Анастасия Ивановна Цветаева. Воспоминания
назад -
далее - к содержанию

Раздел первый. ДЕТСТВО
Часть первая РОССИЯ
Глава 11 ЗИМА. РОЖДЕСТВО. МАСЛЕНИЦА. ВЕСНА. ЧУЖИЕ ДЕТИ. ГОРЬКИЕ СЛЕЗЫ

Когда, после долгих дней осени — рыжих верхушек деревьев, то сбрызнутых в ветре солнцем, то поливаемых скучно текущими дождями — и казалось, никогда не перестанет течь, захлебываясь на лету, вода из водосточных труб с крыши, и вспоминался Ной и Всемирный потоп, — когда вдруг холодало по-новому в этот раз, но знакомому издавна, когда мама и Августа Ивановна с няней или горничной Машей насыпали дом серебристым запахом нафталина вынимаемых из сундуков шуб; когда еще мы спали, а уже трещали вовсю звонкими березовыми дровами печи, и все же мы просыпались (в детском счастье утреннего уюта) от узнаваемого комнатного холодка — тогда вдруг детская сияла вся — точно ее всю, по обоям, побелили — и кто-то, несший теплые чулки и лифчики, объявлял радостно, как подарок: — Ну, дети, скорей вставайте! Сегодня выпал первый снег!

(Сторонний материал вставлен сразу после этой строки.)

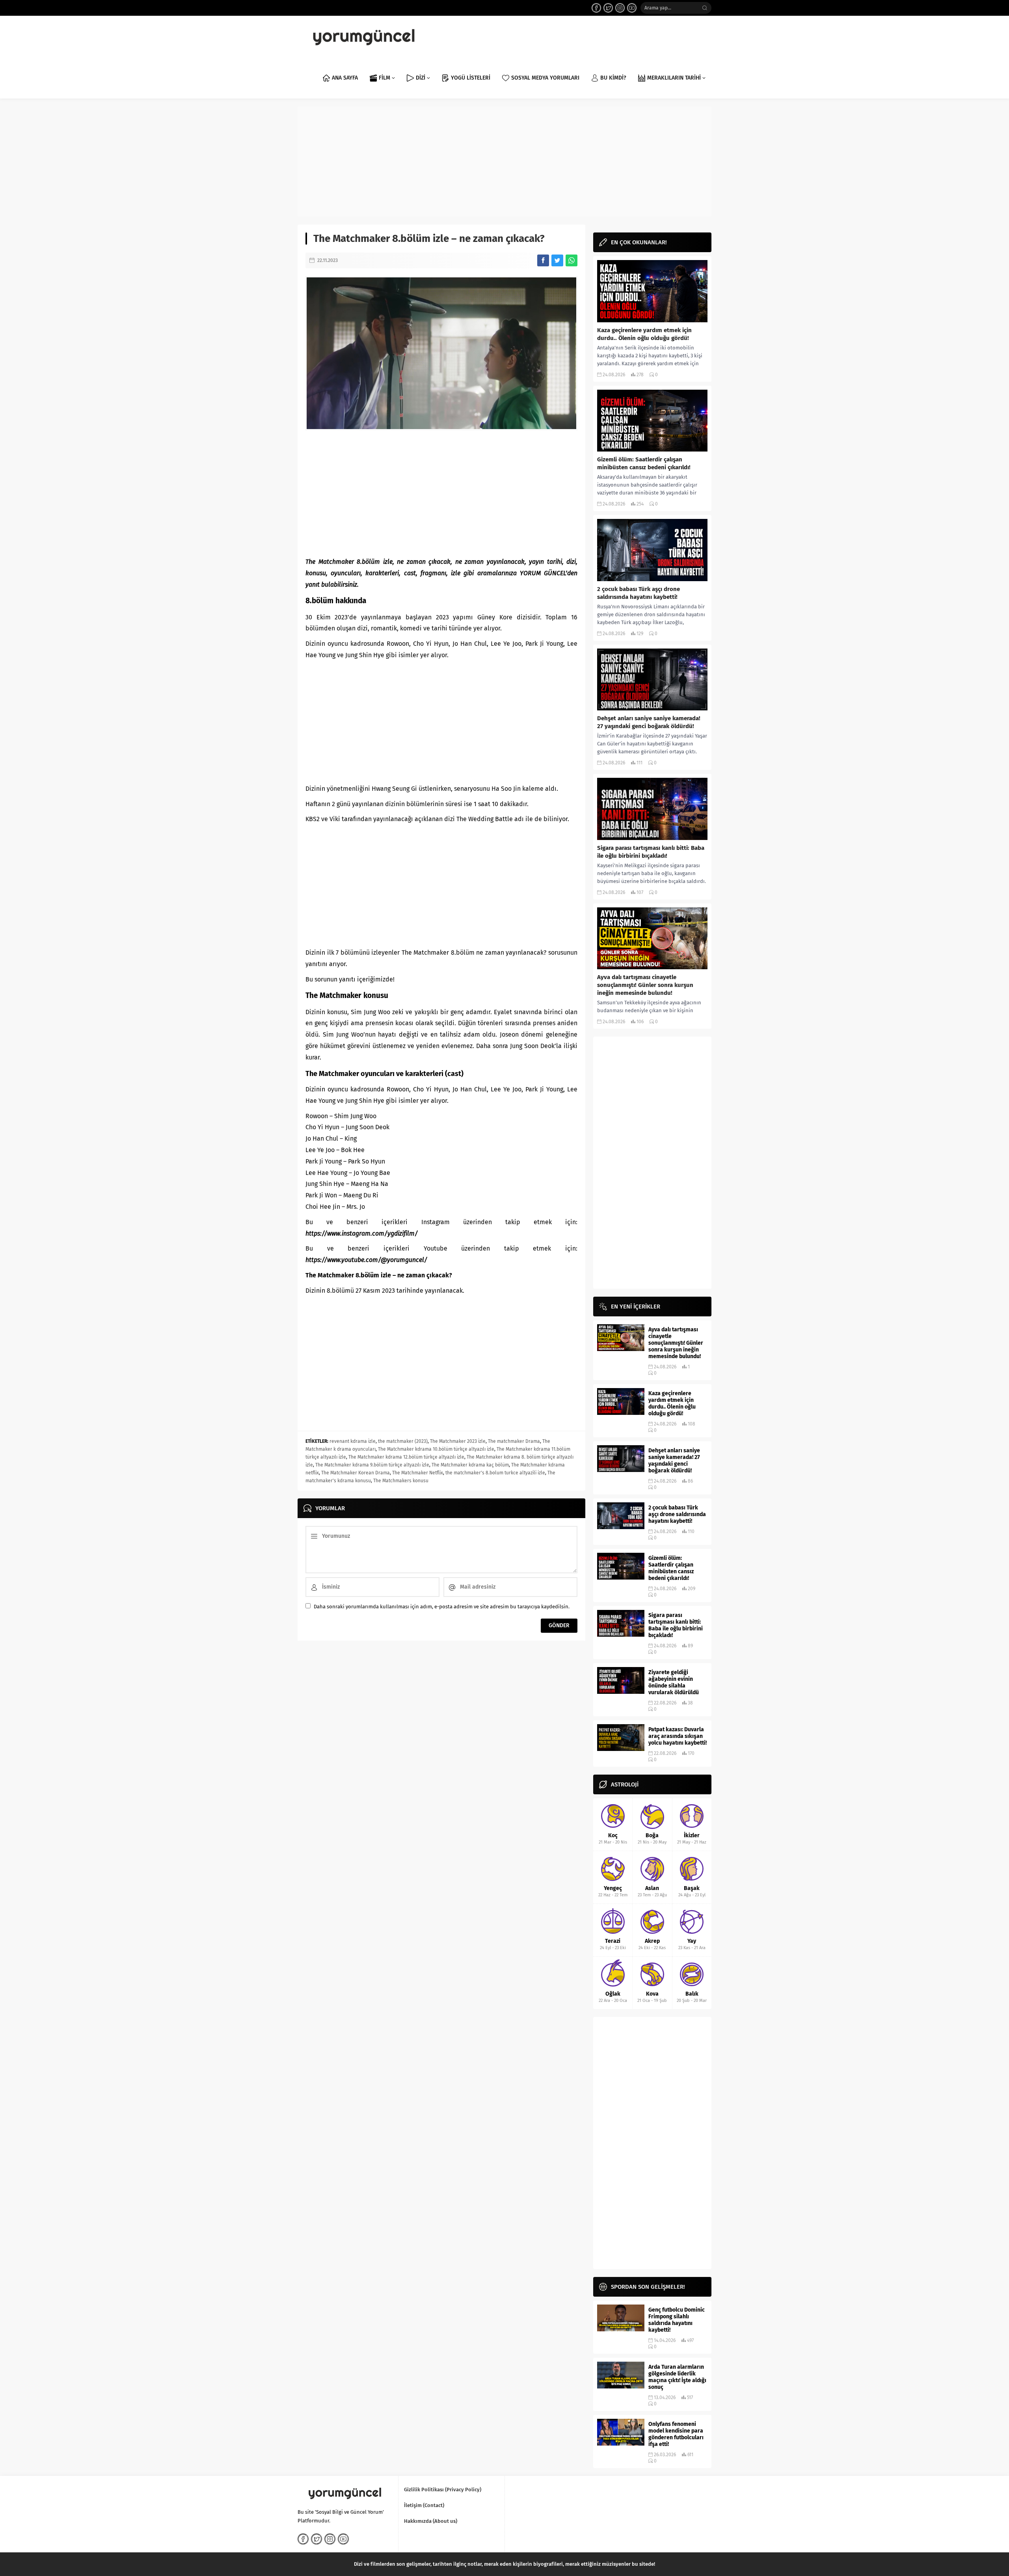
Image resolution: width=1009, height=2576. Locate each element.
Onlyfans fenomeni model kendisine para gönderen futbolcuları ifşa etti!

И тогда, босиком, дрожа у уже запушенных, как в белом меху, окон, мы видели с высоты мезонина всю длинную широкую любимую шкатулку двора, по которой еще вчера топали — по сухому ли холоду, по лужам ли, ноги — такую бесконечно иную, стихшую, глухо ушедшую в белизну, еще не исчерченную следами и тропинками следов, кроме котовых Васиных (белых от такой черноты?!.), праздничную и победную после стольких месяцев борьбы с плескавшей и облетавшей осенью. И тогда и дети, и старшие, все говорили: «Пришла зима!»

И тогда, только тогда — раньше оно не думалось, точно сгинуло за жаркой завесой лета — не «вдруг вспоминалось» — о нет! — начинало медленно, затая грядущую радость, брезжиться, приближаться, словно во сне обнимая, подкрадываться, больше всего на свете любимое, не забытое — о нет, нет! — разве оно могло позабыться! незаменимое ничем, даже Пасхой! — Рождество!.. И тогда наступал счет месяцев и недель.

В снегом — почти ярче солнца — освещенной зале, сбежав вниз по крутой лесенке мимо янтарных щелок прикрытых печей, — мы впивались во вдруг просверкавшее слово «Рождество», как девушка в сверкнувшее ожерелье. Как хрустнуло оно, произнесясь в душном коридоре, затаенным сияньем разноцветных своих «р», «ж», «д», своим «тв» ветвей, жарко-прохладным гуденьем повторившегося сквозного «о» (точно oно насквозь него прохрустело, как прохладные осколки только что жаром пылавшей бусины, надетой на — к другой — убегавшую нить). И оно пахло — и лепестком мандарина, и воском, горячим, и давно потухшей, навек, дедушкиной сигарой; и оно звучало его звонком в парадную дверь и маминой (ее детства) полькой, желто-красными кубиками прыгавшей из-под клавиш на квадраты паркета и уносившейся с нами вместе по анфиладе комнат таким разбегом, что лет сорок спустя, в годы страшной войны, в час утешающей дошкольной радиопередачи, услыхав внезапно те самые желто-красные мамины музыкальные кубики, я вскочила, ошалев, из-за своего арифмометра и, боюсь, понеслась бы вскачь меж чертежных столов конторы — если бы не запнулась о свой.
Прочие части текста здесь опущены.